The office of Maine's Secretary of State is alerting residents about a widespread text messaging scam circulating in the state.
The texts claim that the recipient's driver's license or vehicle registration could be suspended because of an unresolved traffic violation. Recipients are then told they have to pay a fine within days to avoid enforcement or other repercussions. The messages claim to be from the nonexistent Maine Department of Motor Vehicles.
Secretary of State Shenna Bellows, whose office includes the Maine Bureau of Motor Vehicles, described the scam as a typical phishing effort to fool people into handing over credit card or sensitive personal information. Bellows said the BMV doesn't use text messages to notify drivers about license or registration issues. And she said state agencies don't ask for money or credit card information over texts.
"We just have to protect ourselves because these guys are hard to track down and hard to stop," Bellows told reporters on Monday. "They are using different websites for different text messages.
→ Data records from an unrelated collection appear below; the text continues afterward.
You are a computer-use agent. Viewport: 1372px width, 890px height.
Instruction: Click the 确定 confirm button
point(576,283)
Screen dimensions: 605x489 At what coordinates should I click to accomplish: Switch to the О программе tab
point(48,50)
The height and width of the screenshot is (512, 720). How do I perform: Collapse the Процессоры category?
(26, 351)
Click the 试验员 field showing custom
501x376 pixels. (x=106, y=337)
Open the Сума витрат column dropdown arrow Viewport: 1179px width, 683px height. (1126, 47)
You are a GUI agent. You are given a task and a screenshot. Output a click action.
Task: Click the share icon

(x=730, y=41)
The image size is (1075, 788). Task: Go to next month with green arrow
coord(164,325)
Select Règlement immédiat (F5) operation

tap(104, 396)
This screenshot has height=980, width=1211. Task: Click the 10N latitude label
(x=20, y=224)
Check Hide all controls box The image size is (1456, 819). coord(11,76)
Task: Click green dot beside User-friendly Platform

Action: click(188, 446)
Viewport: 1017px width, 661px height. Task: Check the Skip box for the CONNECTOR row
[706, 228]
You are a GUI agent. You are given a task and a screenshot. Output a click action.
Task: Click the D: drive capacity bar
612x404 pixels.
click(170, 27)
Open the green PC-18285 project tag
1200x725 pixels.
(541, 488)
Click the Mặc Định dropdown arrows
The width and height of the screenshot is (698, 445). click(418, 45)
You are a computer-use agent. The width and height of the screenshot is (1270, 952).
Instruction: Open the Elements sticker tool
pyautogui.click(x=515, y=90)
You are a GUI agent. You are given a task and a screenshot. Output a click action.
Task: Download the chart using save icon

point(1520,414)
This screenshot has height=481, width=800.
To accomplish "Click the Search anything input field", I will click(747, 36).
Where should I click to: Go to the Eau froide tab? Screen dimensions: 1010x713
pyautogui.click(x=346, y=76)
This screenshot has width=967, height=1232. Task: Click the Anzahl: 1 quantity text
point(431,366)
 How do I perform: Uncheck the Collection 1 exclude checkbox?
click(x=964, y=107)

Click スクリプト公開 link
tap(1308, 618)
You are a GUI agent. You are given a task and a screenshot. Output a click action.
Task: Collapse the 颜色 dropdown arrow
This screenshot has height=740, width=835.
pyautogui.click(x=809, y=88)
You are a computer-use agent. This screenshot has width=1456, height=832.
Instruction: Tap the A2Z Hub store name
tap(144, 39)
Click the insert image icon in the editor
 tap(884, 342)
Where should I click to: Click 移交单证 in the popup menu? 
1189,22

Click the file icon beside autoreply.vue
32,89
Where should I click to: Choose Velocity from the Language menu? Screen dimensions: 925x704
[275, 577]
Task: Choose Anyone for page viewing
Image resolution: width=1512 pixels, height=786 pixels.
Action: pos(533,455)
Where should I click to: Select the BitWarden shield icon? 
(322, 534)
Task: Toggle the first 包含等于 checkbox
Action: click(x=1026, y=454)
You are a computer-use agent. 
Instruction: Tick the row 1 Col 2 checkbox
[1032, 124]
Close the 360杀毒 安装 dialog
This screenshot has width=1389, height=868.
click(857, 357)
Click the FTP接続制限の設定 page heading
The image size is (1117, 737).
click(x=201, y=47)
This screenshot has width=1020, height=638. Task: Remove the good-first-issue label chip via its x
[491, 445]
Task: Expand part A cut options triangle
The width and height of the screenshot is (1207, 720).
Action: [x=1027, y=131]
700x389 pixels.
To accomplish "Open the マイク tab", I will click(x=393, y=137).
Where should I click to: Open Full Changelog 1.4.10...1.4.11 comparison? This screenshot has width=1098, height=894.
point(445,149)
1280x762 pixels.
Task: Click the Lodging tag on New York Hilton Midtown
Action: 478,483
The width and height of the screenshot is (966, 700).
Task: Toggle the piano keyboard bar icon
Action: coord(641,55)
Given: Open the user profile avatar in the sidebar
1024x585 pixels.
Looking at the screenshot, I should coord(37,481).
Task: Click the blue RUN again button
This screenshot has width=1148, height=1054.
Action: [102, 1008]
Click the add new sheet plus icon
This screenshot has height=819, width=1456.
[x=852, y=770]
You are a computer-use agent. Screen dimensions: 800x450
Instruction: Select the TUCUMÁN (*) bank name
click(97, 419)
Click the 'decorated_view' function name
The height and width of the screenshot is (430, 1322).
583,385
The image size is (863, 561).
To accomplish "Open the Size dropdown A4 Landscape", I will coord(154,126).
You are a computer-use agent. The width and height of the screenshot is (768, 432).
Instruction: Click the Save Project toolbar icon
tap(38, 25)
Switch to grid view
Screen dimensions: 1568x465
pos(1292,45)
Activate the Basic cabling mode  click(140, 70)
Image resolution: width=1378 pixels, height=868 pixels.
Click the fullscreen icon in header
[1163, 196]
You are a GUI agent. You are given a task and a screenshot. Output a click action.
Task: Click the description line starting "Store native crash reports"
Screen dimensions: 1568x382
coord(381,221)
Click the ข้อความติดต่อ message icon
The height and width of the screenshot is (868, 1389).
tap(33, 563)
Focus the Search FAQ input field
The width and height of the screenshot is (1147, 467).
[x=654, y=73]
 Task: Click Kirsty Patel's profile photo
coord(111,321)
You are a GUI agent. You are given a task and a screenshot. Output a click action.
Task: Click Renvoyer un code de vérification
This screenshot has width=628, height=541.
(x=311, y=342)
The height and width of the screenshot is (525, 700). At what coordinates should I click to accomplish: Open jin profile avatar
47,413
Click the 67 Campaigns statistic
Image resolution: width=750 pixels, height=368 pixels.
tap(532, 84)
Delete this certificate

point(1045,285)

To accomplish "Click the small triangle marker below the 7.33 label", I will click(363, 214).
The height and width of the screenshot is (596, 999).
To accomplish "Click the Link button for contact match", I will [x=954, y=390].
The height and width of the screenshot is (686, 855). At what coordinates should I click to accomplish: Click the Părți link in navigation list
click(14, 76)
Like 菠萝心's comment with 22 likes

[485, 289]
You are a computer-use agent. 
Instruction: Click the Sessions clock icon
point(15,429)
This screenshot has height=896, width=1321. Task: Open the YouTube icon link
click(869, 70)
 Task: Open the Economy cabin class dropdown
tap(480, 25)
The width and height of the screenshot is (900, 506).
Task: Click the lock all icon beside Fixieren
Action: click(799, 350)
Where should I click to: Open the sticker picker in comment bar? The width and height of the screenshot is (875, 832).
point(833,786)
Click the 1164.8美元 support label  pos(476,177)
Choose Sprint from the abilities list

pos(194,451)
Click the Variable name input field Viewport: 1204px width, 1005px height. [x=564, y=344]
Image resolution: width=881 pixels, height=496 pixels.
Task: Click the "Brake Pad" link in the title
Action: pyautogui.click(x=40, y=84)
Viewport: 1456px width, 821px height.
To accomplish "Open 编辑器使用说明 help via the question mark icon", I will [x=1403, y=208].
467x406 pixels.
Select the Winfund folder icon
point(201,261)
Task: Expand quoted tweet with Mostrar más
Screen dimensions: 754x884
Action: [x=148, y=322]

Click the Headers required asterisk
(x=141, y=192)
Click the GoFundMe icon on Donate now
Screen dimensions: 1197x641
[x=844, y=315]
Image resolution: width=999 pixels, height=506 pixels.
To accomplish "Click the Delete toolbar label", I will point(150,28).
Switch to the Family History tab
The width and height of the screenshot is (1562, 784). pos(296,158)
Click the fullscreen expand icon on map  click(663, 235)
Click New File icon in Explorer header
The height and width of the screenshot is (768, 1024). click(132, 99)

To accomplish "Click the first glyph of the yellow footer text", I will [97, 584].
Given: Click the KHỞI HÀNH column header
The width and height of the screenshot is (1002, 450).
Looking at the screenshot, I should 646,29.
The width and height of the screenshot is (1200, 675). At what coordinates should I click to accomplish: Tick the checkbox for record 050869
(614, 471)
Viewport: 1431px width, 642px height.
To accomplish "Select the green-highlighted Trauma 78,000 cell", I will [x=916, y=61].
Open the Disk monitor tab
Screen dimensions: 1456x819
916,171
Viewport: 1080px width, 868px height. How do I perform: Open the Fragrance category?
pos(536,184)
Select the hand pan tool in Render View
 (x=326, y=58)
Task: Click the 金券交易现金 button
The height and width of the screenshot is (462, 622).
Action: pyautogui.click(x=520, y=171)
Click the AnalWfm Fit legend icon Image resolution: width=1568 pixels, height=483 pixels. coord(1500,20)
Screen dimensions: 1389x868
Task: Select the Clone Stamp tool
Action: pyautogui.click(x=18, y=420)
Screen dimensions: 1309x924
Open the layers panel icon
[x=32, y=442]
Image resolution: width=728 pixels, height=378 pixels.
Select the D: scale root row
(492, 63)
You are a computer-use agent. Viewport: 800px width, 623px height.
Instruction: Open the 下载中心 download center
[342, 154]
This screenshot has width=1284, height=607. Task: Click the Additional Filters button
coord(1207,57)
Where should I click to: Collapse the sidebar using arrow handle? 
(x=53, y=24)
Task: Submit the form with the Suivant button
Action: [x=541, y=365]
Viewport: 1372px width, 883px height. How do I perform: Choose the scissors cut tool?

So the number one thing you can do is take a deep breath, pause, don't click on a suspicious link unless you were expecting it."
Bellows said anyone who clicks on a phishing link or provides sensitive information should contact their financial institution. People who lose money to a scam can also report the loss to local law enforcement or to Maine's attorney general's office.
Bellows said people who received the text do not need to notify the BMV but recipients can report the text number as "junk" to cellular companies.